圖3 各組HUVECs 的GSH-Px、SOD 活性及MDA、NO含量比較 （±s，n=3）

3.4 各組HUVECs的LDH釋放量比較 高糖模型組HUVECs的LDH的釋放量明顯高于正常對照組（P<0.01）；前胡總香豆素低、中、高劑量組HUVECs的LDH釋放量明顯低于高糖模型組（P<0.05或P<0.01）。（見圖4）

圖4 各組HUVECs 的LDH 釋放量比較 （±s，n=3）

3.5 各組HUVECs凋亡情況 正常對照組HUVECs細胞核呈現均一藍色，且細胞核形狀完整；高糖模型組HUVECs細胞核呈致密濃染，顏色發白；前胡總香豆素低、中、高劑量組HUVECs細胞凋亡情況改善明顯。（見圖5）

圖5 各組HUVECs 凋亡情況 （×200）

3.6 各組HUVECs的TNF-α、IL-1β水平比較 高糖模型組HUVECs的TNF-α和IL-1β水平均明顯高于正常對照組（P<0.01）；前胡總香豆素低、中、高劑量組HUVECs的TNF-α和IL-1β水平均明顯低于高糖模型組（P<0.05或P<0.01）。（見圖6）

圖6 各組HUVECs 的TNF-α、IL-1β 水平比較 （±s，n=3）

3.7 各組HUVECs的Bcl-2、Bax、cleaved Caspase-3蛋白相對表達量比較 高糖模型組HUVECs的Bcl-2蛋白相對表達量低于正常對照組（P<0.01）；前胡總香豆素低、中、高劑量組HUVECs的Bcl-2蛋白相對表達量高于高糖模型組（P<0.05或P<0.01），并且呈劑量依賴性。

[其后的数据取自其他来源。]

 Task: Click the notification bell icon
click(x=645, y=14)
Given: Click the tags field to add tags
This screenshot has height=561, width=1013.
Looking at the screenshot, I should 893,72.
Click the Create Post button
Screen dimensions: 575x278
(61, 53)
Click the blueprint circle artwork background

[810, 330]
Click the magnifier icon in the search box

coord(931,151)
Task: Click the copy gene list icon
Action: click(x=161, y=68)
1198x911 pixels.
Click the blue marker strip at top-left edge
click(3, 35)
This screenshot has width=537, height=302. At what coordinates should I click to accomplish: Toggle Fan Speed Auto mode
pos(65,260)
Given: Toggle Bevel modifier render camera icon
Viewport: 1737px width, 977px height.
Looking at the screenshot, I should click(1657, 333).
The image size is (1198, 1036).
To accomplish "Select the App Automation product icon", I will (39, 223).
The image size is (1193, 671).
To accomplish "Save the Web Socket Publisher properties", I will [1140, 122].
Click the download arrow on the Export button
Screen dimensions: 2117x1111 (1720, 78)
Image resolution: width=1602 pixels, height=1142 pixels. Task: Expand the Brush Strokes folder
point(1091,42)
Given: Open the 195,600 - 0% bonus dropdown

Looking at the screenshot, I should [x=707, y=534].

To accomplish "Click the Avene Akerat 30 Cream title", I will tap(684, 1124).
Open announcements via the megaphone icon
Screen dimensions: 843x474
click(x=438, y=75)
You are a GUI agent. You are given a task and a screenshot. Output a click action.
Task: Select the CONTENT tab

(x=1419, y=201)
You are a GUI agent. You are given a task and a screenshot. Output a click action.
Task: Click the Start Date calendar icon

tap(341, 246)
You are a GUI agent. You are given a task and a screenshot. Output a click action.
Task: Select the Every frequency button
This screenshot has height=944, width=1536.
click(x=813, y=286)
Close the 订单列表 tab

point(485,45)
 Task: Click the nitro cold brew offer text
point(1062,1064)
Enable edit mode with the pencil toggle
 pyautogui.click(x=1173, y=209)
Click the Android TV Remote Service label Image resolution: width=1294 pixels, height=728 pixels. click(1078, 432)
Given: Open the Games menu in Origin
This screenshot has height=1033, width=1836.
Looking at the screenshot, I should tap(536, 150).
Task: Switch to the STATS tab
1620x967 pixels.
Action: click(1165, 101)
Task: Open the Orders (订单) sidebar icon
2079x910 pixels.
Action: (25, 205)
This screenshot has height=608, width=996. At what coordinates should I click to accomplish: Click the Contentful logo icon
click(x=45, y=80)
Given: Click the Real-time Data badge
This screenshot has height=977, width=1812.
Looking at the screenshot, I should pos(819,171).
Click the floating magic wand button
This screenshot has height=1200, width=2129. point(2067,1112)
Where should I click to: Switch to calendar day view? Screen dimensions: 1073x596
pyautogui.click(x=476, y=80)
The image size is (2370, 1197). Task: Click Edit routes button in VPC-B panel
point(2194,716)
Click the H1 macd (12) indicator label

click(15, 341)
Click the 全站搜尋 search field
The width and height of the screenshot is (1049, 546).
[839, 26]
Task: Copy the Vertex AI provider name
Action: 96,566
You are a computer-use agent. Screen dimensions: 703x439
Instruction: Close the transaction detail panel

高糖模型組HUVECs的Bax、cleaved Caspase-3蛋白相對表達量及Bax/Bcl-2明顯高于正常對照組（P<0.01）；前胡總香豆素低、中、高劑量組HUVECs的Bax、cleaved Caspase-3蛋白相對表達量及Bax/Bcl-2均低于高糖模型組（P<0.05或P<0.01），并且呈劑量依賴性。（見圖7~8）

圖7 各組HUVECs 中Bcl-2、Bax、cleaved Caspase-3蛋白相對表達量及Bax/Bcl-2 比較 （±s，n=3）

圖8 各組HUVECs 中Bcl-2、Bax、cleaved Caspase-3 蛋白表達Western blotting 圖

4 討論

高糖會導致血管內皮細胞增加活性氧的生成量，進而產生氧化應激。應激會產生多種炎癥因子，從而損壞血管內皮細胞，造成其功能障礙[12]。高糖刺激后，細胞發生的氧化損傷和炎癥損傷是引發糖尿病的重要機制[13]。內皮細胞本身就擁有氧化及抗氧化系統，且一般情況下兩者維持著動態平衡。內皮細胞受到病理刺激后，其動態平衡會遭到破壞，導致細胞組織損傷。GSH-Px、SOD及過氧化氫酶（CAT）作為酶系統主要的酶，屬于抗氧化系統；SOD是人體中最常見的一種抗細胞損害的酶，能催化超氧自由基生成雙氧水和分子氧[14-15]。研究表明，提高SOD的活性能夠提高血管的內皮機能[16]，因此將SOD、GSH-Px的活力值作為人體氧化應激水平高低的判斷條件，具有重要的意義。MDA是膜脂過氧化后的分解產物，其含量可以反映細胞膜的結構和作用受傷害程度[17-18]。同時血管內皮還可以分泌NO，維持血液的動態均衡。此外，氧化應激往往伴隨有炎癥反應，氧化應激狀態下內皮細胞能夠產生TNF-α、IL-1β和IL-6等一系列炎癥因子[19]。上述炎癥因子能夠進一步加劇內皮細胞的功能紊亂，從而誘發細胞炎癥損傷。本研究發現，前胡總香豆素低、中、高劑量組HUVECs的GSH-Px、SOD活性及NO含量明顯上升，MDA、LDH含量下降，TNF-α和IL-1β水平降低，說明前胡總香豆素可能通過抑制氧化應激和炎癥反應來保護高糖造成的HUVECs損傷。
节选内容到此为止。